Но почти все оставались по доброй воле.
А потом наступали будни, и стирались в памяти черты невзрачного личика, но отсвет счастья сохранялся как бы сам по себе, точно улыбка Чеширского Кота, о котором Котька, естественно, слыхом не слыхивал; и еще нет-нет да и возникало великое изумление: неужто это он, недоделок, всеми изгоняемый и презираемый, смог подарить другому человеку такую неохватную радость?
И вот сегодня он впервые усомнился: а ту ли он выбрал? Хотя все сходилось: и годков за третий десяток, и с лица мымра мымрой, и пошла не кобенясь, вот только слушала как-то странно. Котька веселил ее как мог, сыпал деревенскими да солдатскими прибаутками, а она вдруг на самом неподходящем месте останавливалась как вкопанная и уставлялась на Котьку безразличным рыбьим взглядом. Может, думала пятки намылить? Так он бы, ей-богу, не возражал. Но она снова двигалась вперед каким-то неестественным скользящим шагом – ну прямо как Чингачгук Большой Змей. Так они в конце концов и добрались.
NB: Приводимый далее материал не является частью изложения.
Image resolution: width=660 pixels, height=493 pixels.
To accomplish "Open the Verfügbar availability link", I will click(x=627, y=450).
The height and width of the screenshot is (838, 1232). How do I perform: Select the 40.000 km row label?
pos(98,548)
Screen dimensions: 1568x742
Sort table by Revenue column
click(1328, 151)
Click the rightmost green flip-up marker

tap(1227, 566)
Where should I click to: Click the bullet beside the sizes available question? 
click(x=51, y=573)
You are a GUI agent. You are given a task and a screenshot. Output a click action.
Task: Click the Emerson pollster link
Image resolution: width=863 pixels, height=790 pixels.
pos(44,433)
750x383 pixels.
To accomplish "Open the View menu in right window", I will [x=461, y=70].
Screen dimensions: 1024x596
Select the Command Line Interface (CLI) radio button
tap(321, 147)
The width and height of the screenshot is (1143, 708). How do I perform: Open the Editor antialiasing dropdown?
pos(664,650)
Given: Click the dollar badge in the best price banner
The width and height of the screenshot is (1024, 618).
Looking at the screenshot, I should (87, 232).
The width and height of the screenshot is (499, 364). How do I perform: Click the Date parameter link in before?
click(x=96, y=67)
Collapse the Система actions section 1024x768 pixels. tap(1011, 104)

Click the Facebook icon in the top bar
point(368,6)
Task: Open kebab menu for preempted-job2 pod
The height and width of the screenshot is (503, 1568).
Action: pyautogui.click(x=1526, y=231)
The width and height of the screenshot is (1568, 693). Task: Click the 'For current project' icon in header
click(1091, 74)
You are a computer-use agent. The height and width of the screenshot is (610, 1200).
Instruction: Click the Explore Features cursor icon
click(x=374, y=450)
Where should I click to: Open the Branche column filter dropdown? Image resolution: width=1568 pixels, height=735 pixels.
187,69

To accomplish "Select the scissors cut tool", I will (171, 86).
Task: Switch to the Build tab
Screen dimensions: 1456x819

По тому, как одеревенело застыла гостья на счастливом диванчике, не скинув даже наглухо застегнутого плюшевого пальтеца, Котька понял, что дело совсем швах, и вместо чашей выставил граненые стаканы. Проворно разлив, он с демонстративной лихостью опрокинул «первый – со свиданьицем», лихорадочно соображая, как же уговорить эту куклу деревянную хотя бы пригубить. Но «кукла» без тени смущения повторила Котькино действо, на долю секунды разомкнув пепельные губы и тут же снова сжав их в одну полоску. Котька подивился: она вроде бы и не сглотнула, точно и не в себя. Не во рту же держит, первач-то крепенек, двойной очистки…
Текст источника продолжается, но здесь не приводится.